## Aim of the task
Continue the Kenneth Edward Miller football biography below from its last line.

>> Start Excerpt to read

Kenneth Edward Miller (born June 24, 1958) is a former American football cornerback in the Canadian Football League for the Montreal Alouettes, Montreal Concordes, Ottawa Rough Riders and Calgary Stampeders. He played college football at Eastern Michigan University.

Early years
Miller attended Beecher High School, where he practiced football and track & field.

He accepted a football scholarship from Eastern Michigan University, where he became a two-year starter at cornerback. As a senior, he only played in four games because of an ankle injury. He registered one interception and returned 26 kickoffs for a 20.3-yard average in his college career.

Professional career

Dallas Cowboys
Miller was selected by the Dallas Cowboys in the seventh round (173rd overall) of the 1981 NFL Draft. He was limited with a back injury and was waived on August 25.

Montreal Alouettes / Concordes (CFL)
In September 1981, he signed with the Montreal Alouettes of the Canadian Football League. He played in 3 games during the season. In 1982, he returned to the renamed Concordes and played in 12 games as a starter at cornerback.

Ottawa Rough Riders (CFL)

>> End Excerpt to read
>> Start Information provided

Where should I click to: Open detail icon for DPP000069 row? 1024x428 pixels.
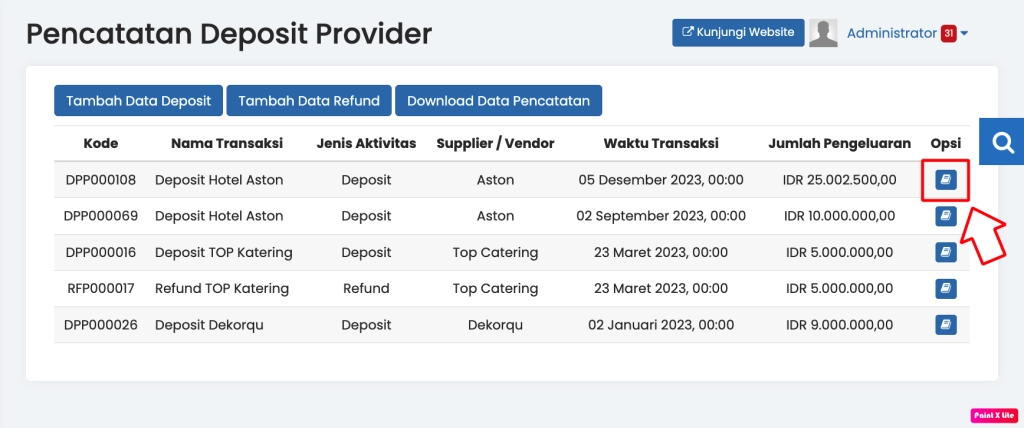click(945, 216)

>> End Information provided

## Result for this exercise
In March 1983, he was signed by the Ottawa Rough Riders of the Canadian Football League and registered 2 interceptions. In 1984, he was a starter at cornerback and recorded a career-high 4 interceptions.

Chicago Bears
In 1985, he was signed as a free agent by the Chicago Bears. He was limited with a groin injury and was released on August 12.

Calgary Stampeders (CFL)
In August 1985, he signed with the Calgary Stampeders of the Canadian Football League.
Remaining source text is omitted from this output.